## WHAT THE TASK ASKS
Reproduce only the lines below from the line containing "Task: Open the three-dot more options menu" to the line containing "Task: Click 'Your", exactly as written, with both end lines kept. Omit the pictures.

## EXCERPTED RECORDS
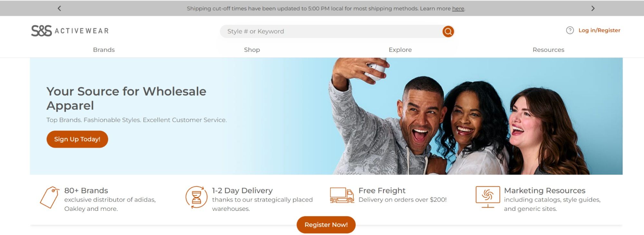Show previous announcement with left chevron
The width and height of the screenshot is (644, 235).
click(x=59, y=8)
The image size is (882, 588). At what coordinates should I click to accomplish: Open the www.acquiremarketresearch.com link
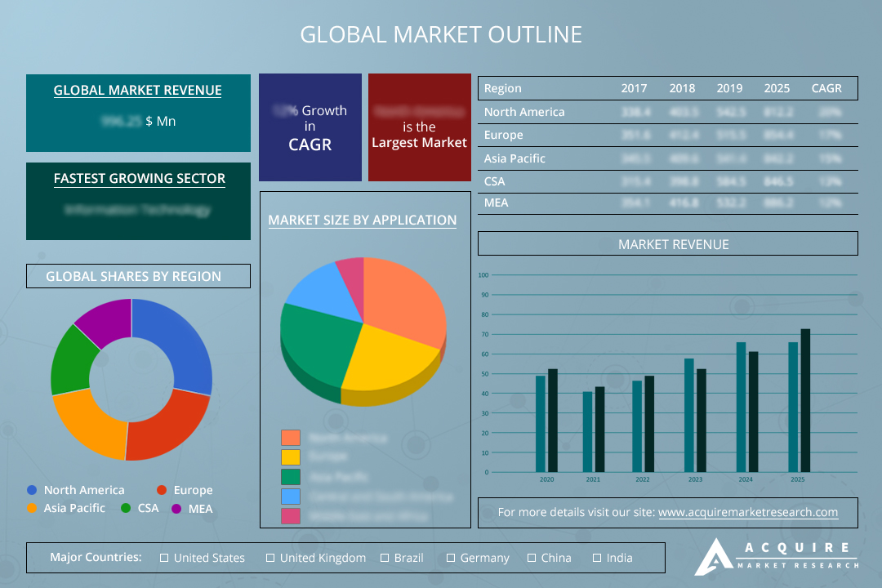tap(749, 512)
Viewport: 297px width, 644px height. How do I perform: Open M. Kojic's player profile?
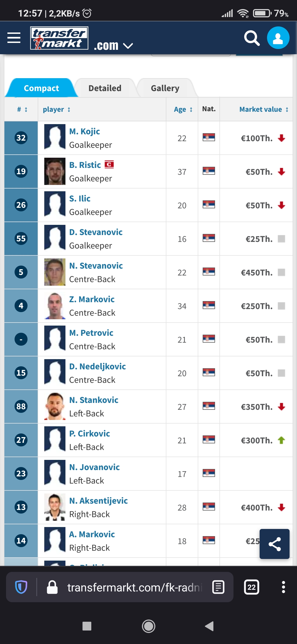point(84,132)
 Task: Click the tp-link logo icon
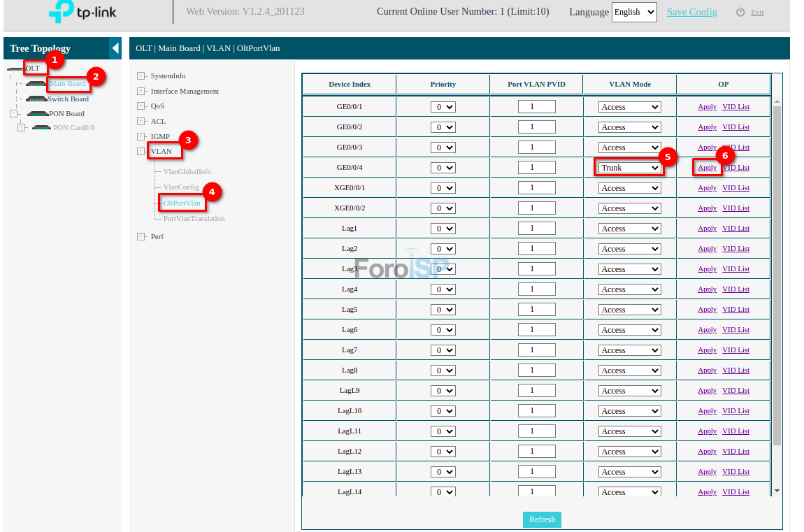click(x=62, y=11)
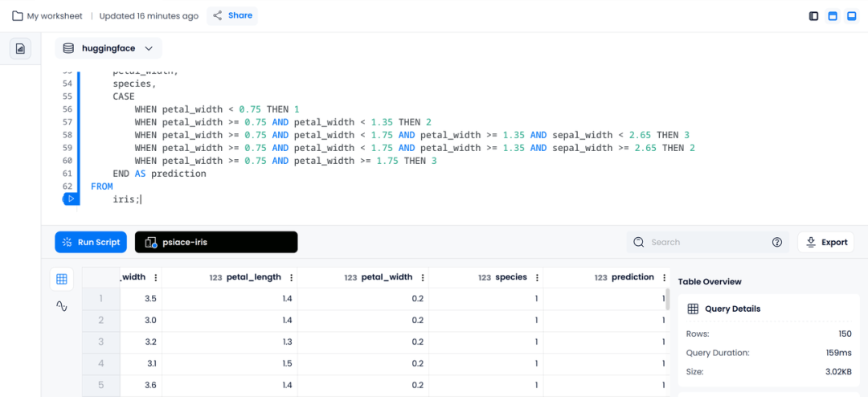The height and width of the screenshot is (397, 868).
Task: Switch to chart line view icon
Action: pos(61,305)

--

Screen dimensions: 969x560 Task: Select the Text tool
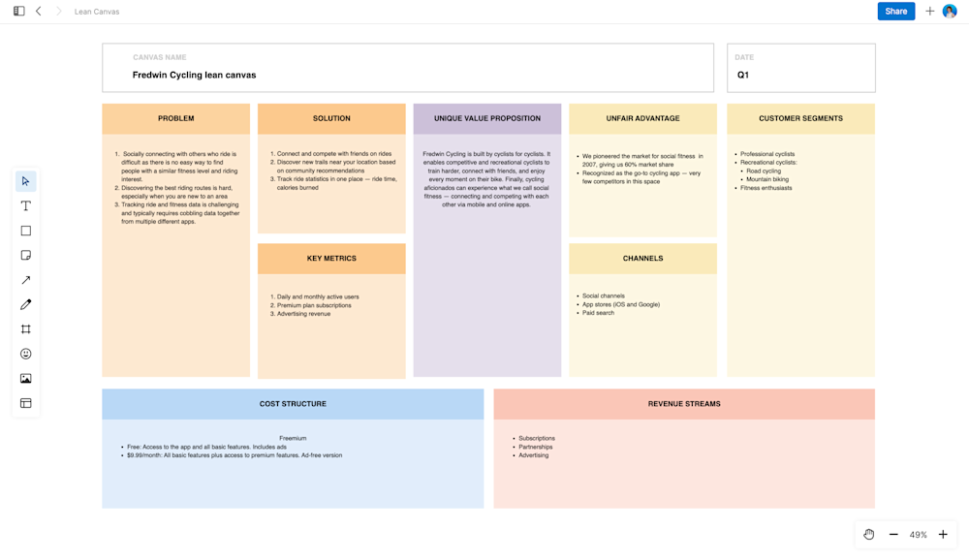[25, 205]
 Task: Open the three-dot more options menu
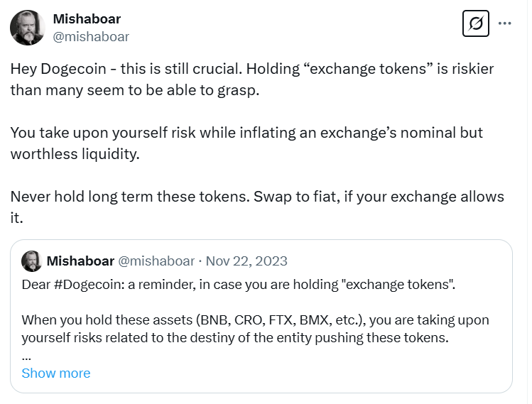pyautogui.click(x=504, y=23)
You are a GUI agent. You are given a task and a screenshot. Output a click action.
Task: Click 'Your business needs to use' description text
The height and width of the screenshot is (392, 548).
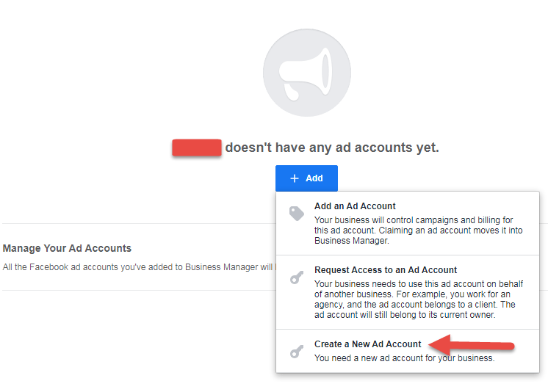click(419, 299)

## EXERCISE ANSWER
 Task: Open the three-dot more options menu
pyautogui.click(x=504, y=23)
You are a GUI agent. You are given a task and a screenshot. Output a click action.
Task: Click 'Your business needs to use' description text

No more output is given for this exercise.